You probably have a morning routine built around making coffee, showering and taking care of your pets or kids, but do you have one for your hydration? In order for your body to function properly, you must replenish your water supply by consuming beverages, as well as food that contains water. Further, many of our daily routines like drinking coffee or soda actually have a negative effect on our hydration efforts, ultimately draining our body of important fluids.
The Mayo Clinic recommends the “8 x 8 rule”(drinking eight 8-ounce glasses of water a day). But often we find ourselves not taking time to drink water until we feel thirst — a sign that dehydration is already an issue. Commit to drinking a large glass of water immediately after waking. If you drink coffee or soda in the morning, alternate one large glass of water per cup.
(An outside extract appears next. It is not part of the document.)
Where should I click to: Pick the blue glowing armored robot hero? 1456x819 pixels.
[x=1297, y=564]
Fill a large water bottle to take in the car on your morning commute and do the same on the way home. Set an hourly reminder on your email calendar or phone that will literally alert you to take a minute for your health and fill that water bottle. Then chug!
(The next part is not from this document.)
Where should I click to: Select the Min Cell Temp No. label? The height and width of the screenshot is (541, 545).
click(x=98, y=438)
You know the regular benefits of walking and aerobic exercise that gets your heart pumping. But there are also huge benefits to an ongoing strength-training routine. Joan Pagano, celebrity fitness expert and author of several fitness books including Strength Training for Women, says that around age 40, “most women start to lose bone and muscle mass, causing a decrease in metabolism of about three percent every decade. One way to counteract this natural process is through a strength-training routine done at least twice a week.” Pagano explains that strength training keeps you lean by building muscles. Because lean body mass has a higher resting metabolic rate than fat, having more of it will aid in burning more calories as you breathe, digest food and even sleep.
Did you know that your routine has a huge impact on your sleep quality? According to the National Sleep Foundation, your daily exercise routine should be completed at least three hours before bedtime. Ideally, “the best time to workout is usually late afternoon.” That’s because when you exercise, your body temperature rises, and takes as long as six hours to restore to resting levels. A cooler body temperature is directly associated with how easily and able you are able to enter into deep, quality sleep once you hit the hay.